The Bucherer–Bergs Multicomponent Synthesis of Hydantoins—Excellence in Simplicity

Round 1

Reviewer 1 Report

In this review, the authors present a comprehensive summary of the synthesis of hydantoins and their conjugates via Bucherer–Bergs reaction, the scope and limitations, as well as a comparison with some other methods were highlighted. Although several reviews of the hydantoins synthesis and application have been reported, this report focused on the multicomponent synthesis, which will promote future research in this area, so the manuscript might be accepted for publication after minor revision.

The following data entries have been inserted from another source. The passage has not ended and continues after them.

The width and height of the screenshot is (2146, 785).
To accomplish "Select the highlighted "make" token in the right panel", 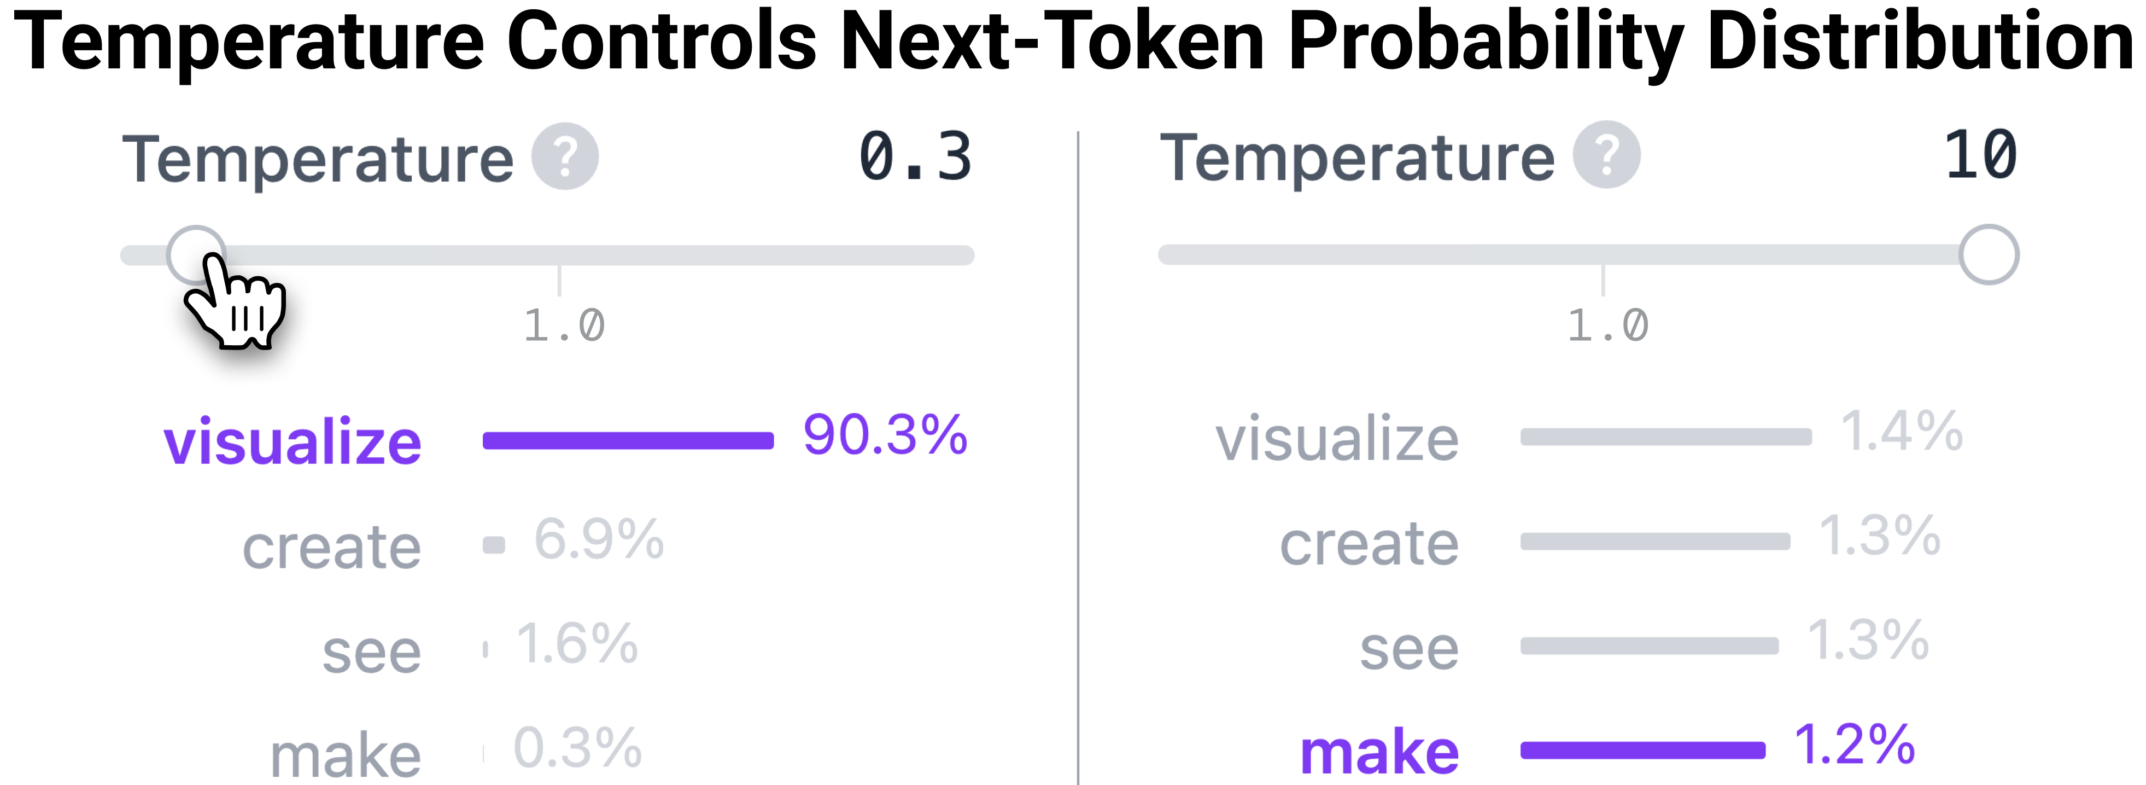I will tap(1379, 752).
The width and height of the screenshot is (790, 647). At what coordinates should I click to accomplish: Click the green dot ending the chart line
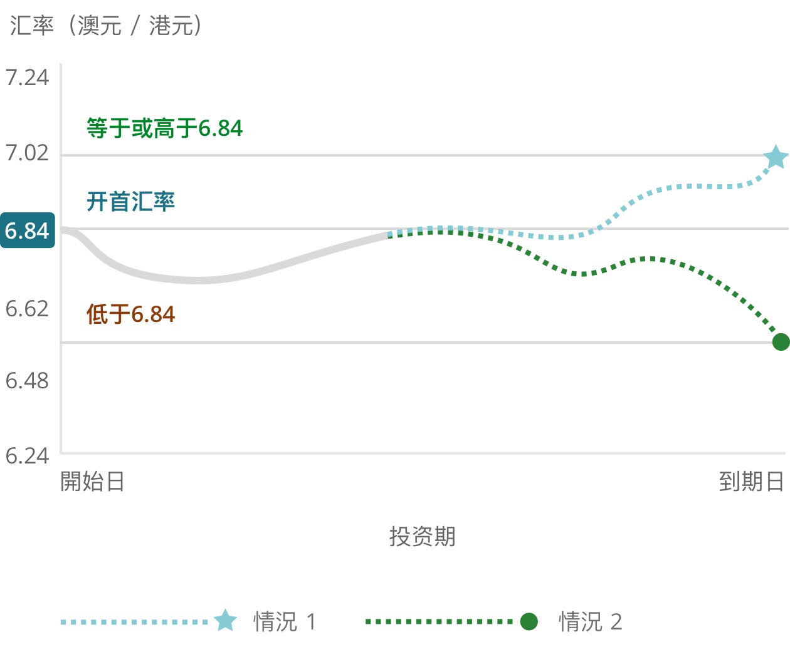click(x=781, y=342)
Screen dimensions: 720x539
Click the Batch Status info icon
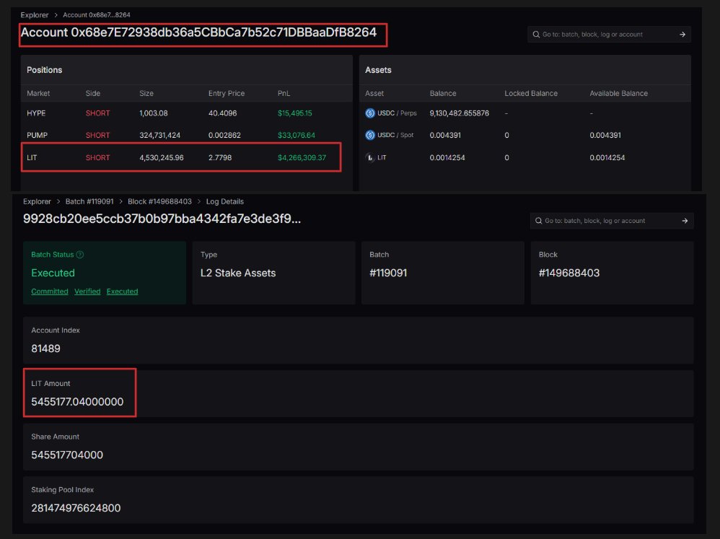pos(80,255)
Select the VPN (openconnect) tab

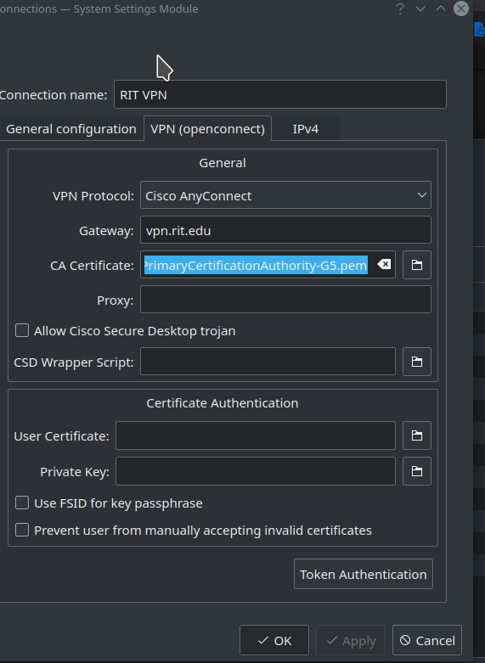(x=207, y=128)
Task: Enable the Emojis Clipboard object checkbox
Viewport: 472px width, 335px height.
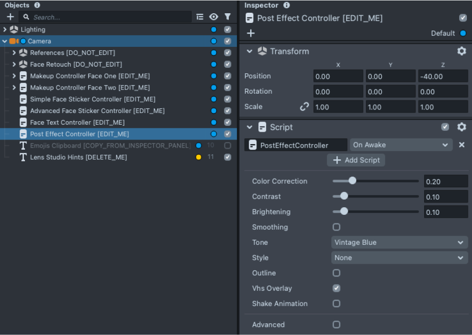Action: (x=227, y=146)
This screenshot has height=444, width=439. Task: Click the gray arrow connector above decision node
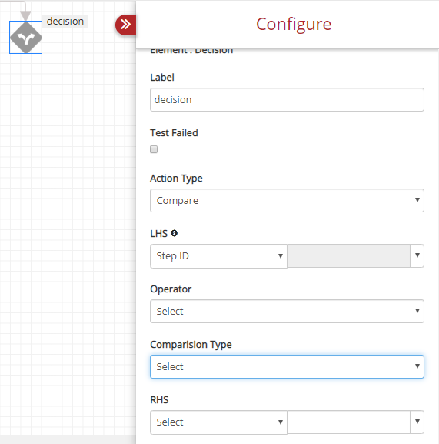[x=25, y=15]
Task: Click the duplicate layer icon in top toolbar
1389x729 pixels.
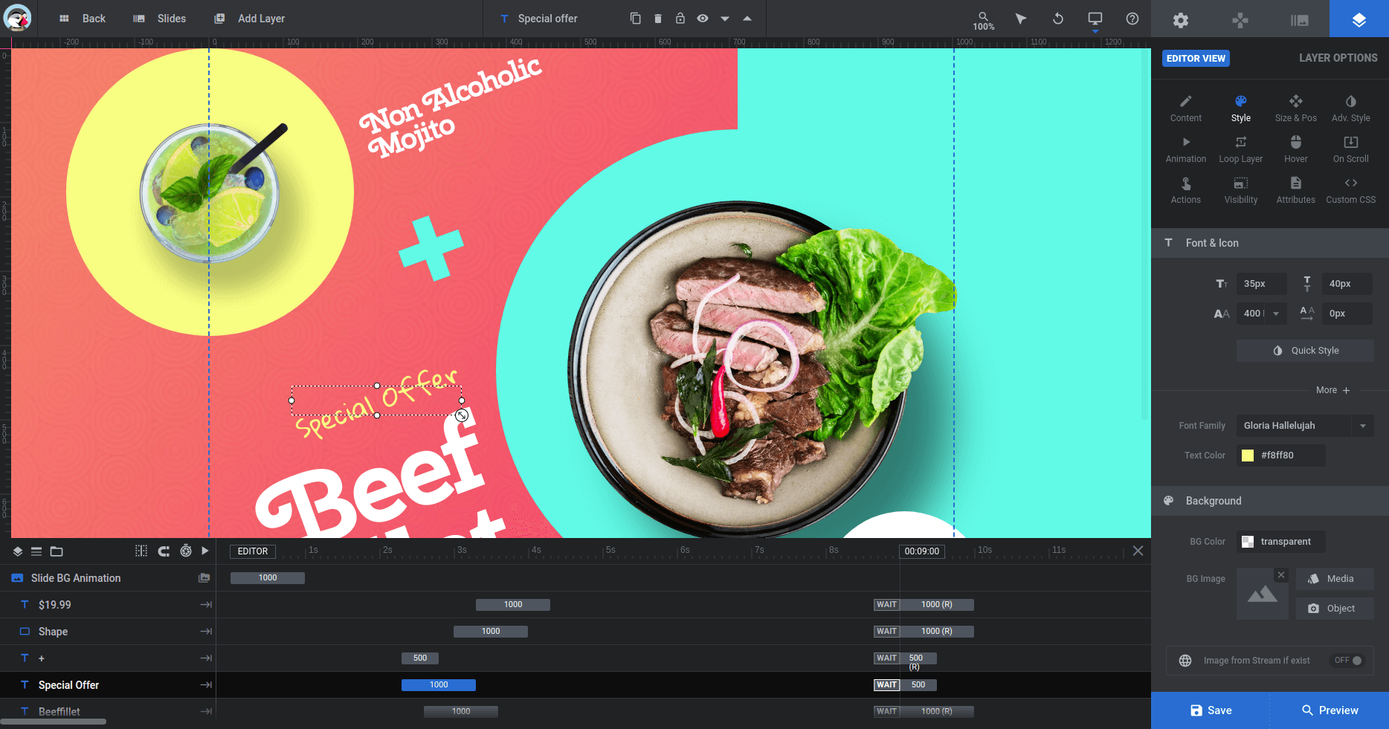Action: pyautogui.click(x=635, y=19)
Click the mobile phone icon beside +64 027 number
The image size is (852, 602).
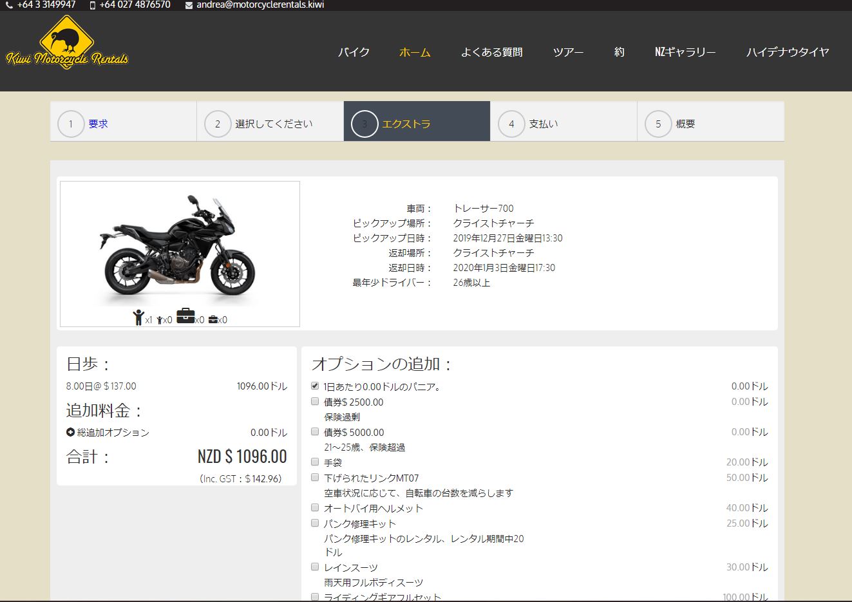click(x=93, y=5)
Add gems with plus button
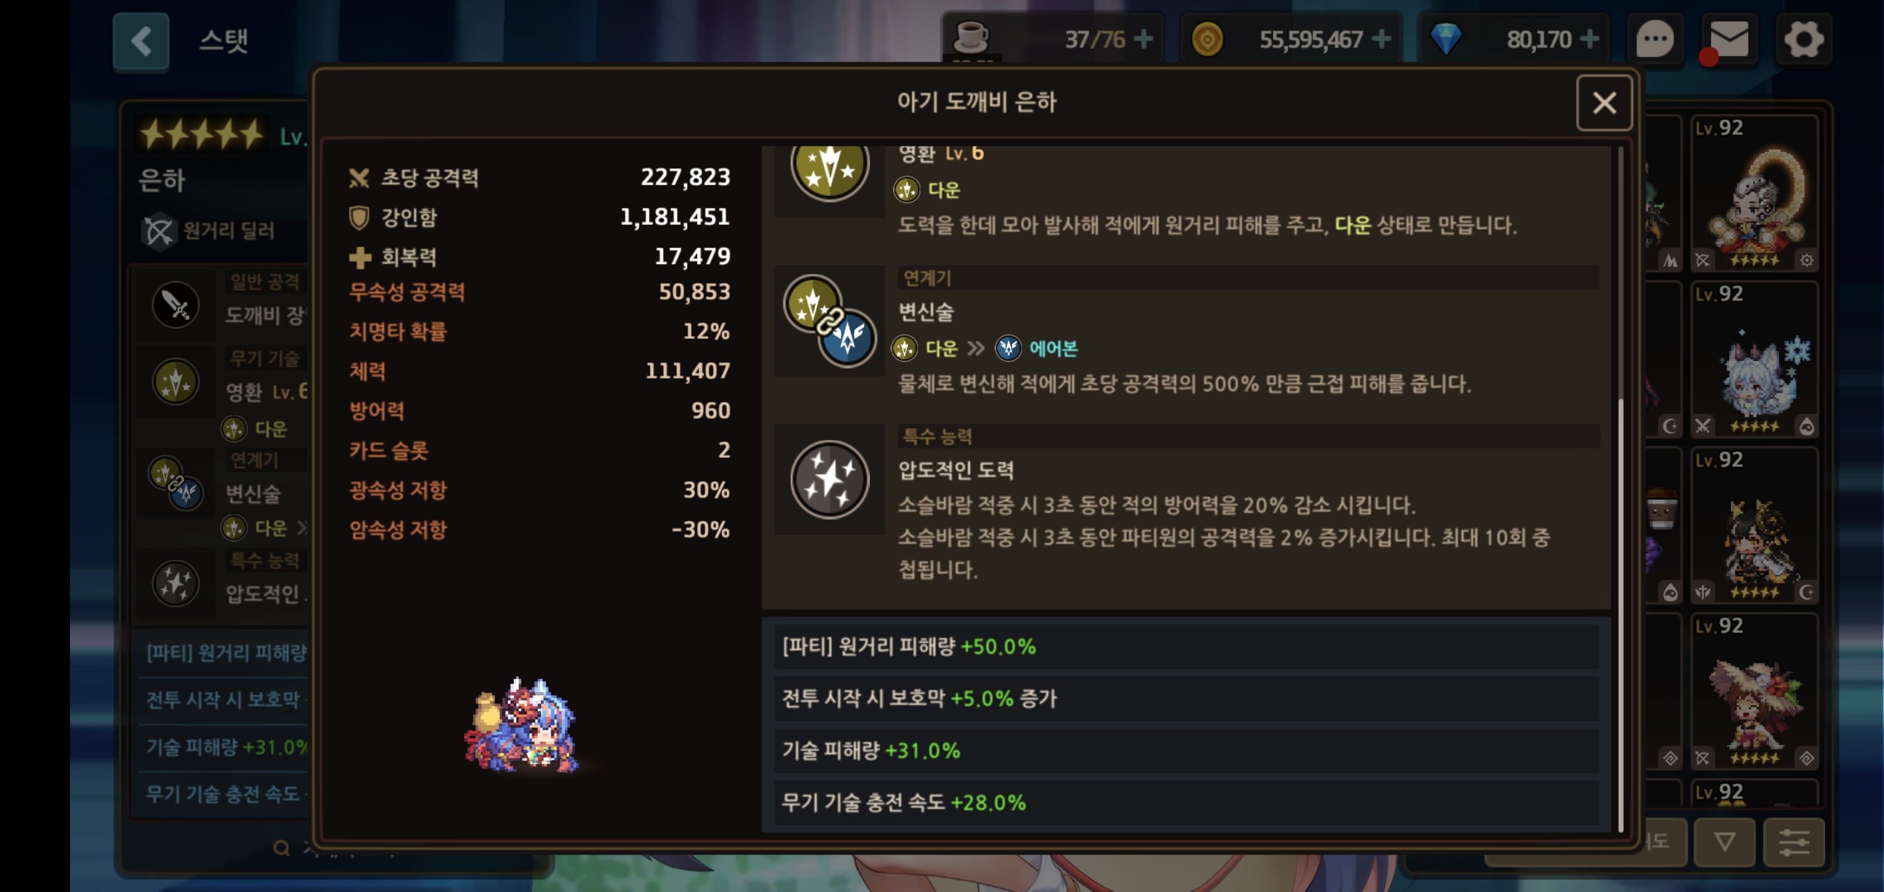 click(1589, 39)
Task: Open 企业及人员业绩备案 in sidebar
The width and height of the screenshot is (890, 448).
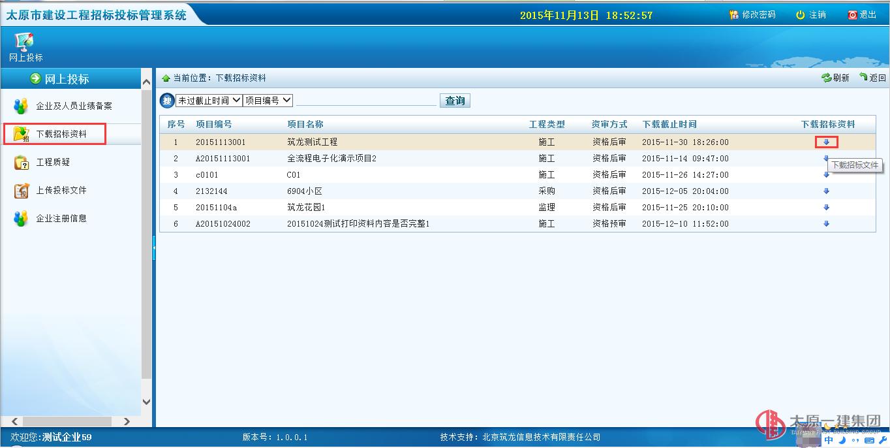Action: pyautogui.click(x=73, y=106)
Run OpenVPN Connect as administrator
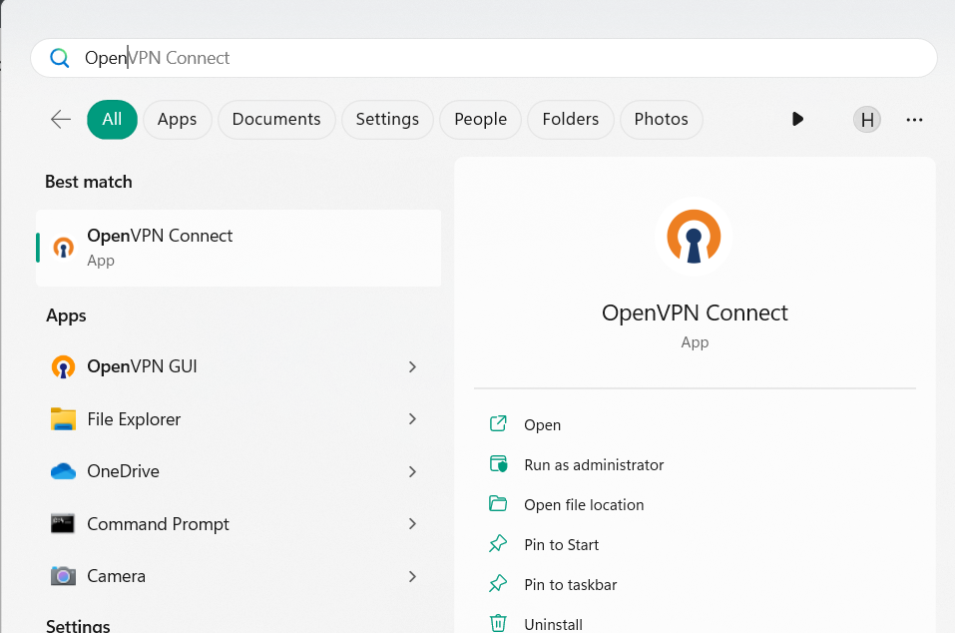The height and width of the screenshot is (633, 955). tap(593, 464)
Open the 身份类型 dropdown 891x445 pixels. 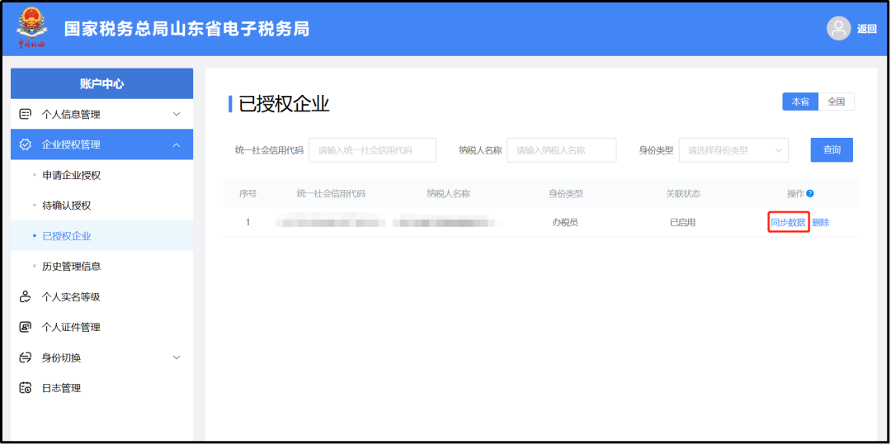(x=733, y=150)
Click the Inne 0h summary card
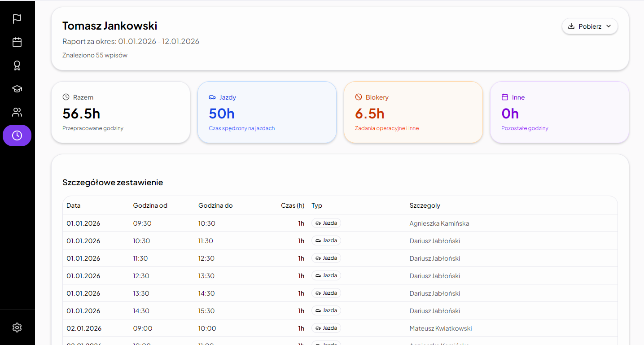The height and width of the screenshot is (345, 644). pos(559,112)
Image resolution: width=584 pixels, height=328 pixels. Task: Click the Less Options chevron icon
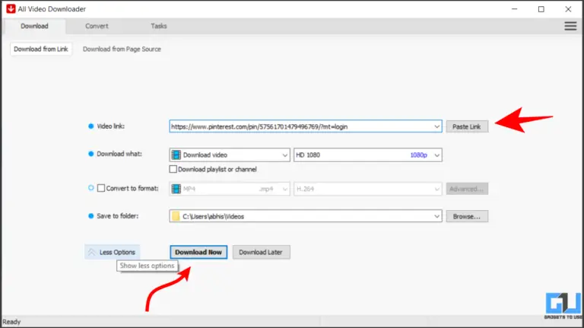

1. One related review “Lluvia Itzel López-López*, Denisse de Loera*, Ernesto Rivera-Avalos and Aidé Sáenz-Galindo, “Green Synthesis of Hydantoins and Derivatives”, Mini-Reviews in Organic Chemistry 2020; 17(2). https://doi.org/10.2174/1570193X16666181206100225” should be cited.
2. Some chemical structures should be modified, such as the bond angles in scheme 4.
3. In scheme 2, the reagents involved in the formation of hydantoin should be added to the reaction mechanism. For examples, how the carbonyl transfer to hydroxy and amino group should be clarified.
4. One C-N bond of compound 33 in scheme 9 seems incorrect.
5. The yields of the products in all of the schemes should be marked, and all of the compounds should be marked with numbers.
6. In scheme 23, the compound was afforded in 100% yield and 98% ee, but the authors didn’t clarify the configuration of the chiral center.

Author Response

We accepted almost all suggestions:

1. Related review is now cited (reference 271).
2. The bond angles in Scheme 4 were modified.
3. Scheme 2 - the reagents were added to the reaction mechanism and the carbonyl transfer is now clear.
4. Scheme 9 - C–N bond in compound 33 is OK.
5. We believe that for those Schemes where individual compounds are not discussed in the text, the numbering of compounds and the yields of products are not necessary. In addition, these schemes are mostly of general importance and in most cases, the compounds are designated by a trade name.
6. Scheme 23 (now Scheme 24) - the configuration of the chiral center is now clarified.

Reviewer 2 Report

This review is a complete and thorough examination of Bucherer-Bergs reaction. In the past some reviews have been published on the various synthetic protocols leading to hydantoins, but a review aimed exclusively at this reaction was lacking in the panorama of the chemical literature.

Authors provide a comprehensive scenario examining the reaction both from the mechanistic and applicative point of view. However, I am not convinced by the approach of chapter 5, in which the authors intend to compare Bucherer-Bergs with alternative syntheses of hydantoin. First of all, I would suggest moving chapter 6 before chapter 5 which would thus become the last chapter. Then, in my opinion, sub-chapters should be made, one for each alternative synthetic protocol proposed, indicating what are the disadvantages (or advantages) compared to the Berger reaction

Finally, a general consideration, which is beyond the quality of this review. It is very clear that there are few references relating to the last five years. This is most likely due to the fact that the use of cyanides and relatively harsh  conditions make this reaction not so "modern"

I therefore wonder if this review, on an old reaction with little possibility of restyling, could be of interest to a large audience of readers.

Author Response

According to our opinion, the inclusion of chapter "Experimental" after chapter "Comparison with other methods" seems more logical because there are no Schemes and relevant discussion in this chapter (Experimental).

As for the mention of "old reaction with little possibility of restyling", we would like to point out that the Bucherer–Bergs reaction is still one of the most widely used methods for the preparation of hydantoins. There are some possibilities to improve reaction conditions (for example search for milder reaction conditions, seeking to replace KCN with another source of cyanide ions, etc.).

Reviewer 3 Report

Please check the language particularly concerning minor mistakes and some spell issues; some sentences (underlined in yellow) should be re-phrased; check my (few) notes in the draft; 

Comments for author File: Comments.pdf

Author Response

Most of the reviewer's comments were accepted and the text (in pdf file) was corrected accordingly:

- line 56: because there is no good evidence to suggest that Phenytoin is a human carcinogen, the text  (recently, Phenytoin is suggested to be a human carcinogen)  was deleted.

- line 188: we believe that the phrase   is tolerant of   is correct.

- line 232: because compound 38 was not indicated in the schemes, we inserted a new Scheme 11 and all subsequent schemes (and compounds) were renumbered.

- Scheme 18 (now Scheme 19): Yes, it is sorbinil (and the formula is correct).